#### The input ####

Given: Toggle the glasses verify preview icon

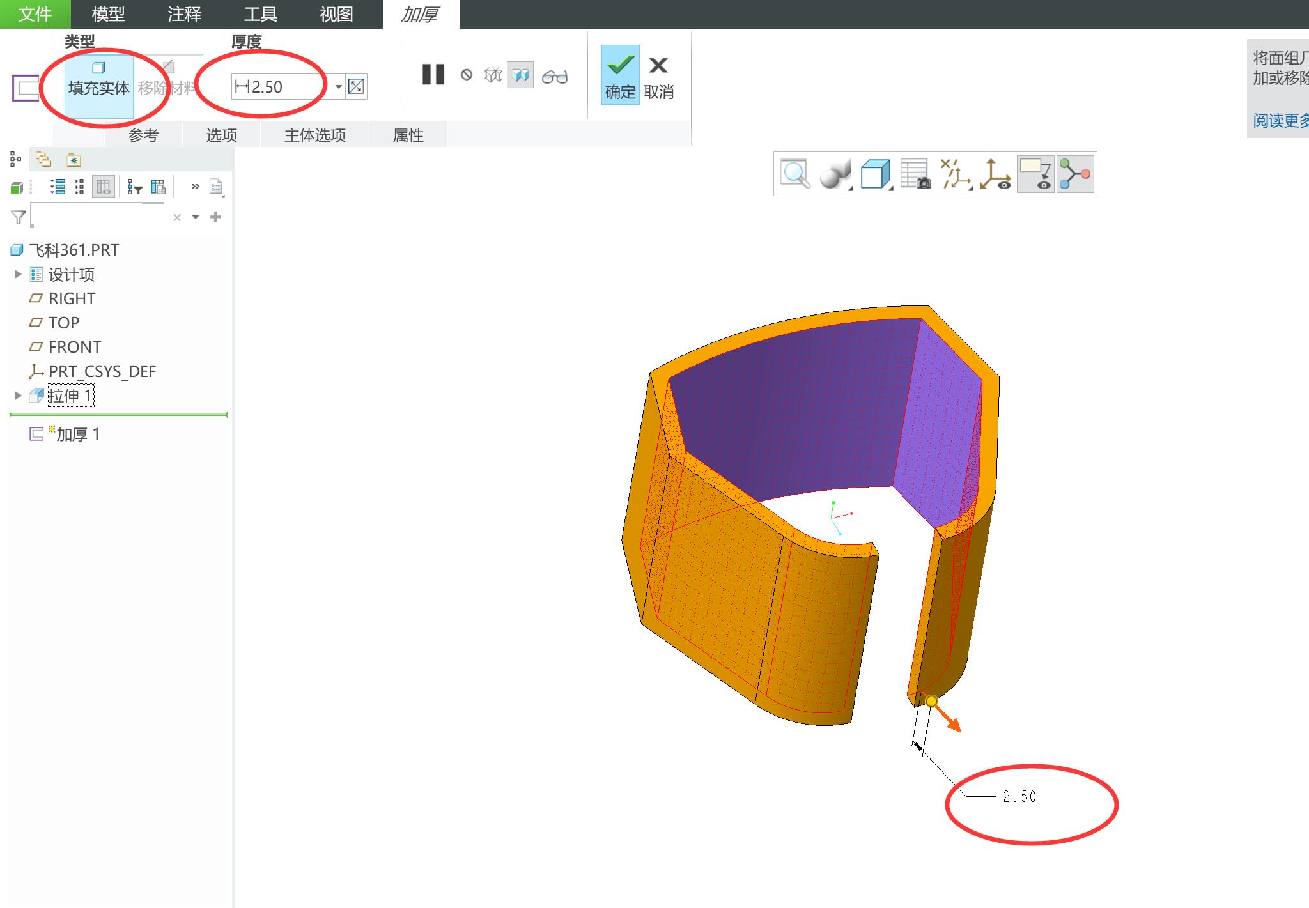Looking at the screenshot, I should (554, 77).
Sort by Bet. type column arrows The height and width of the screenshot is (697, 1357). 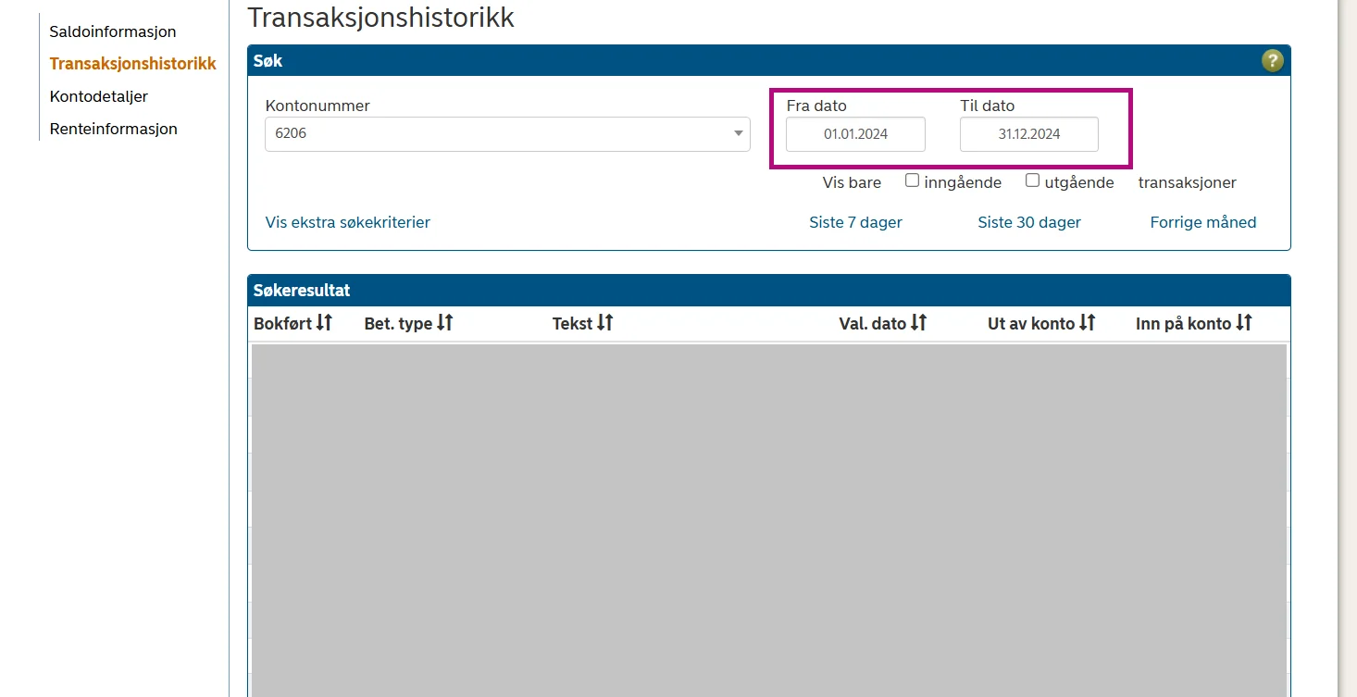pos(445,323)
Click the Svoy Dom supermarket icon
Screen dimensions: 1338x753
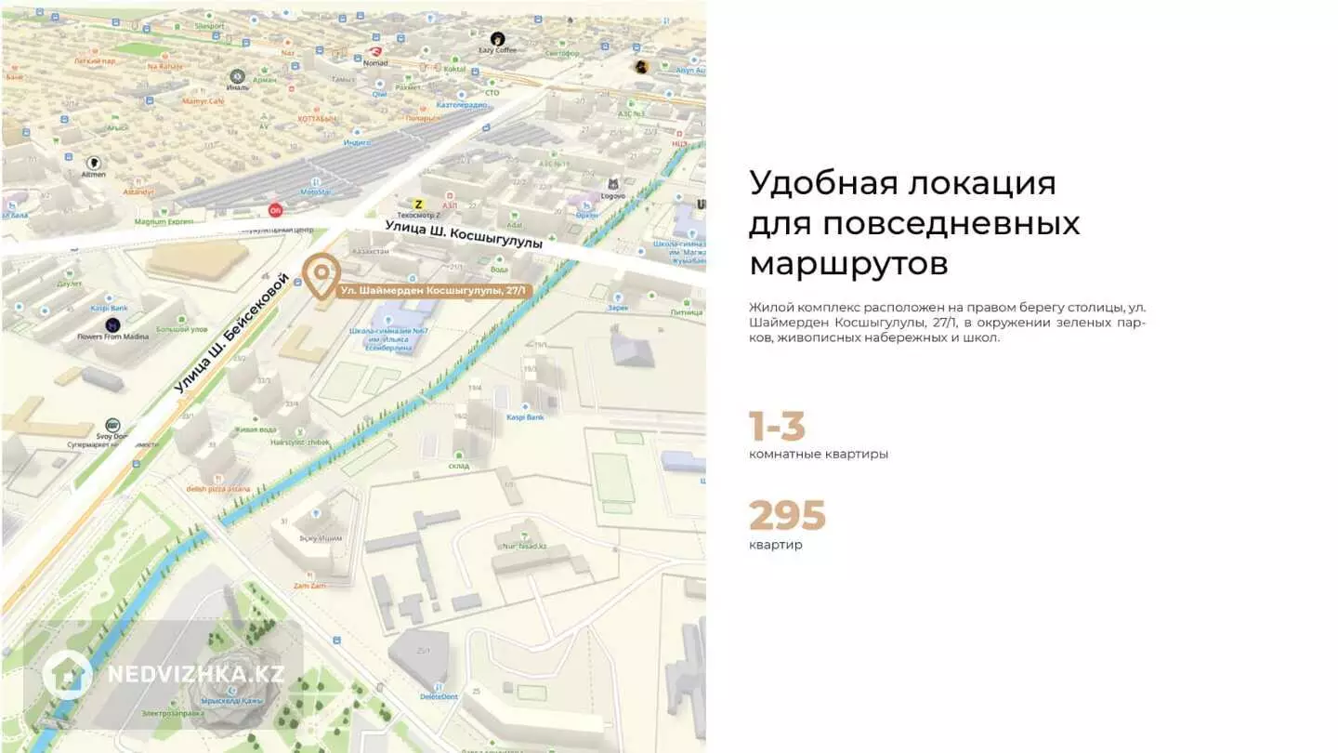click(x=112, y=425)
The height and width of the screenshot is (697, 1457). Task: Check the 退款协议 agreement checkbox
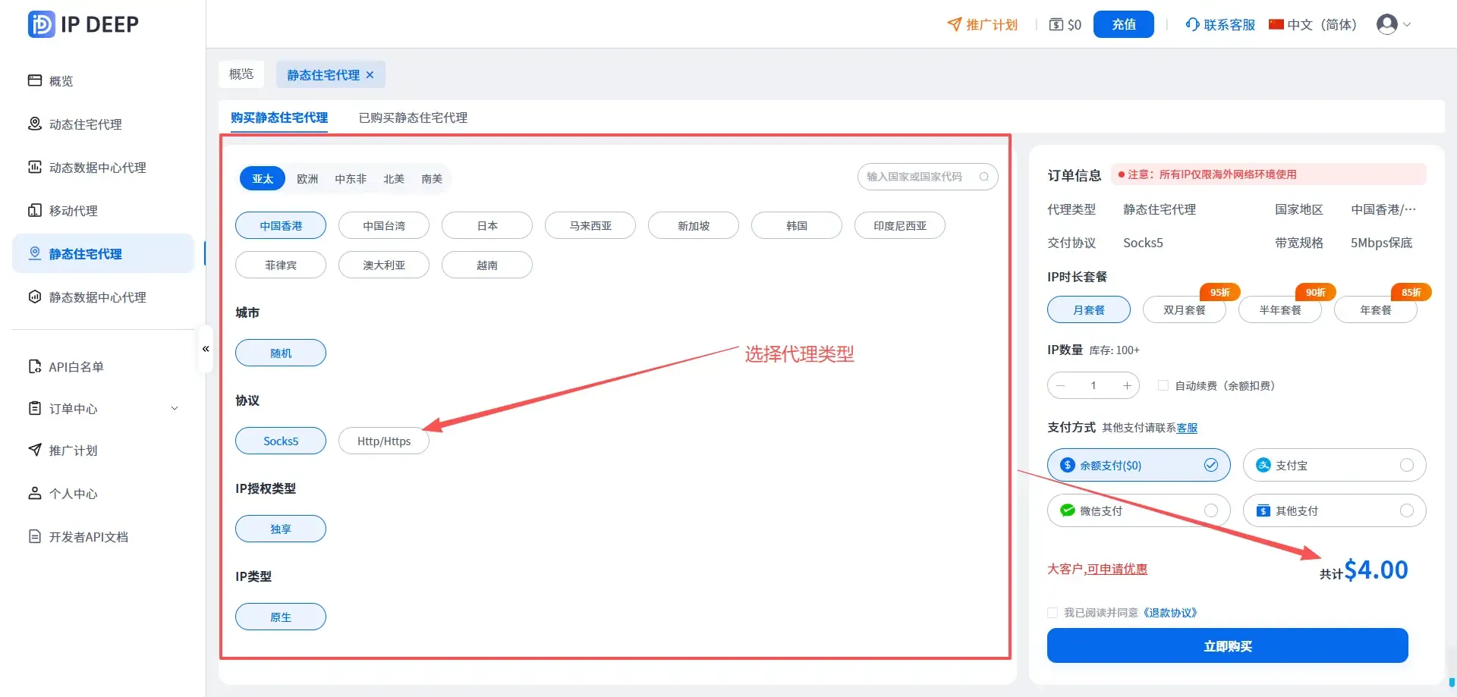(1053, 613)
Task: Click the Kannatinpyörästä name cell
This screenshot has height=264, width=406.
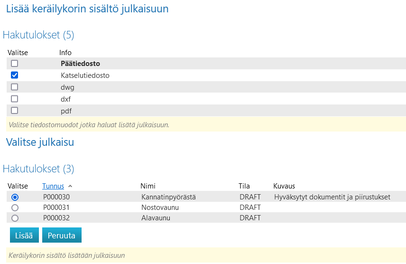Action: (x=168, y=197)
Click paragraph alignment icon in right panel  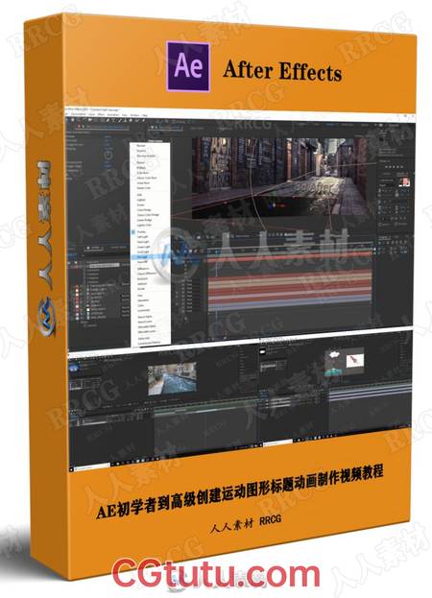[381, 241]
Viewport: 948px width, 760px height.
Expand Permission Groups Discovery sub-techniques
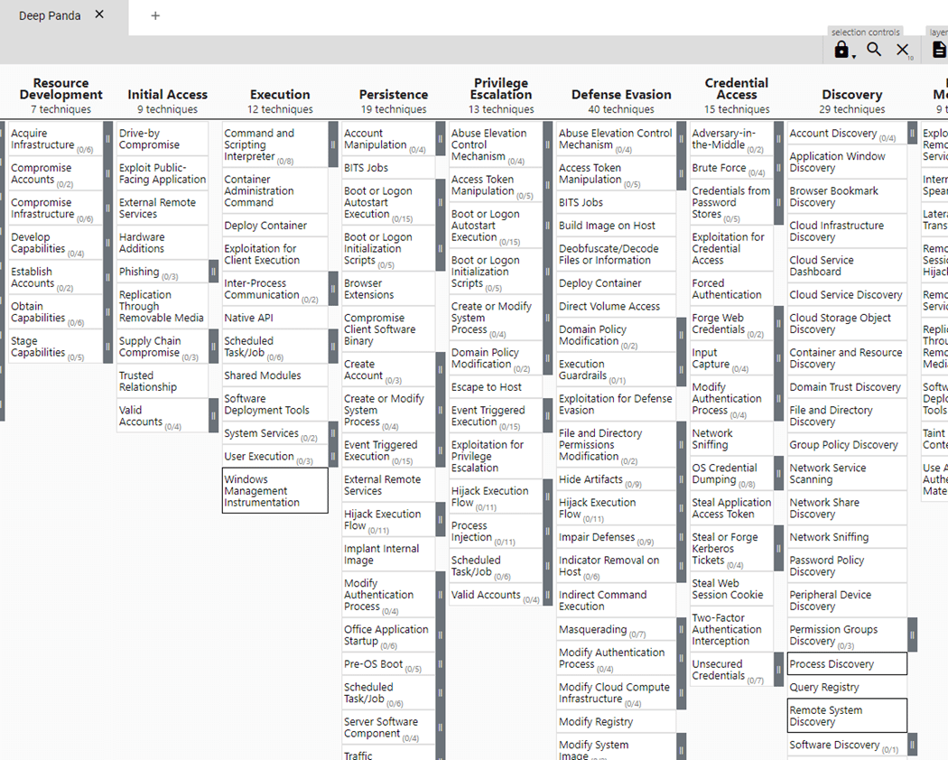tap(912, 635)
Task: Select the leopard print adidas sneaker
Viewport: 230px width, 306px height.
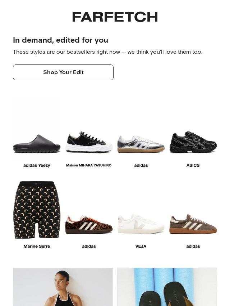Action: click(x=89, y=224)
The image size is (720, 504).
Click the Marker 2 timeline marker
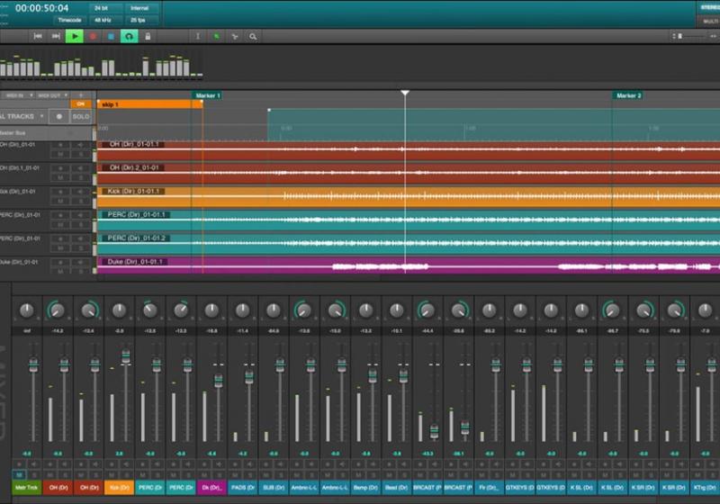[628, 95]
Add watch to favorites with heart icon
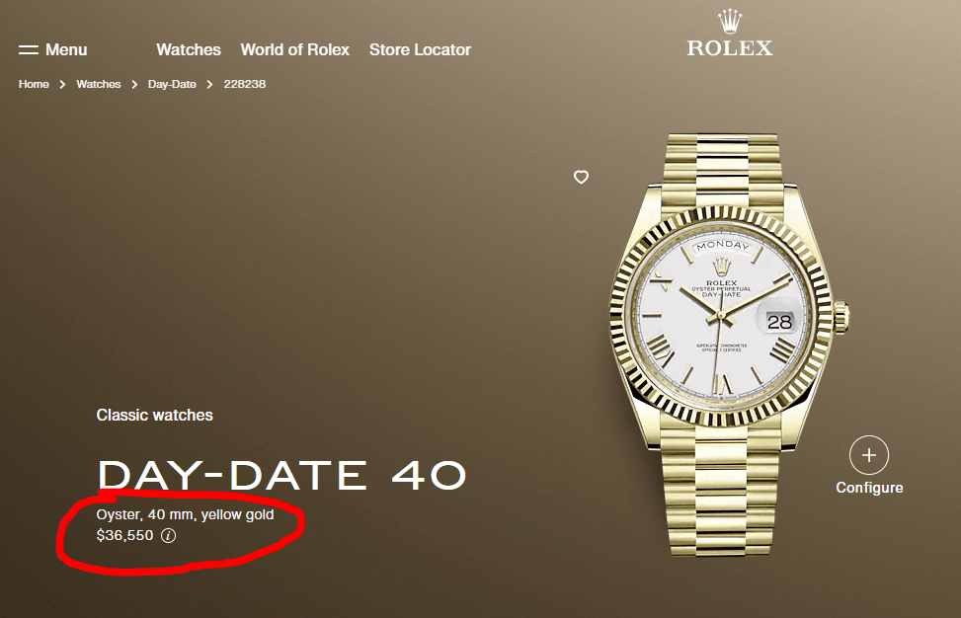 581,177
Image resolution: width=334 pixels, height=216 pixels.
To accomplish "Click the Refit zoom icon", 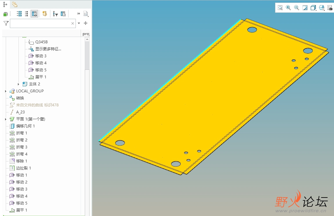I will [280, 8].
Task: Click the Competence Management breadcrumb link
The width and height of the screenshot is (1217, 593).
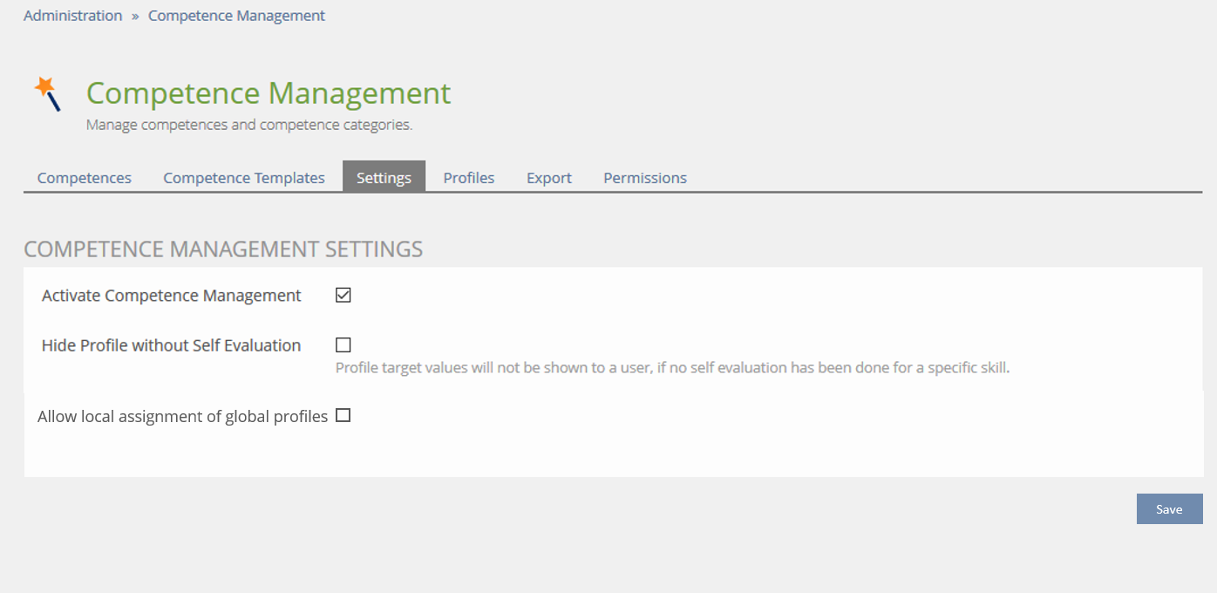Action: click(x=236, y=16)
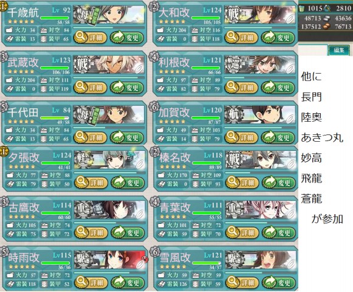353x292 pixels.
Task: Click the 千代田 HP bar
Action: click(55, 118)
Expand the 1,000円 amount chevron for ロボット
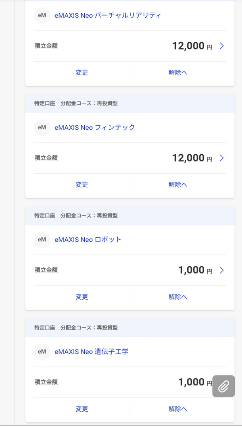The width and height of the screenshot is (242, 427). 221,270
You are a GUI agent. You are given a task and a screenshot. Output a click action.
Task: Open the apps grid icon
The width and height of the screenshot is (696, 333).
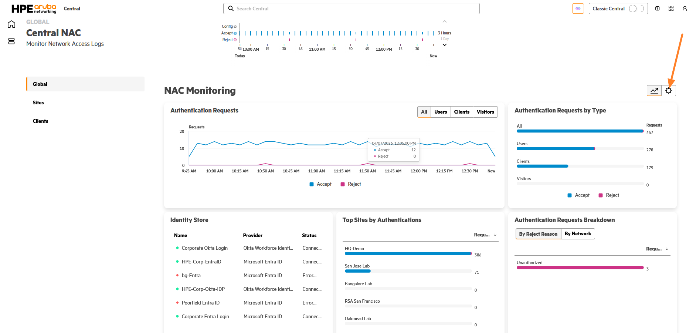(x=671, y=9)
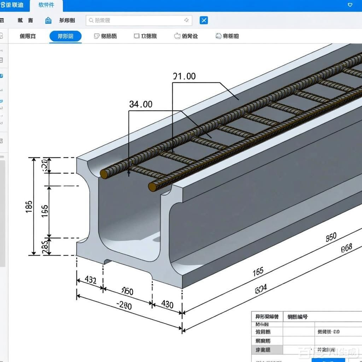Click the 34.00 dimension label on model
This screenshot has width=362, height=362.
(x=141, y=104)
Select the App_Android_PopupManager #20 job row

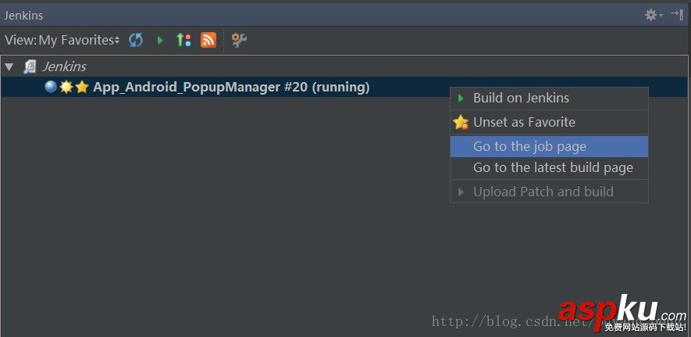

####

* _Activity_: Make an exact copy of the lines above, starting at the line that contains "Task: Open the apps grid icon" and running through the final line of the entries. Omit the pictures.

* _Completed exercise_:
Task: Open the apps grid icon
The width and height of the screenshot is (696, 333).
(x=671, y=9)
Click the 34.00 dimension label on model
This screenshot has width=362, height=362.
(x=141, y=104)
Select the App_Android_PopupManager #20 job row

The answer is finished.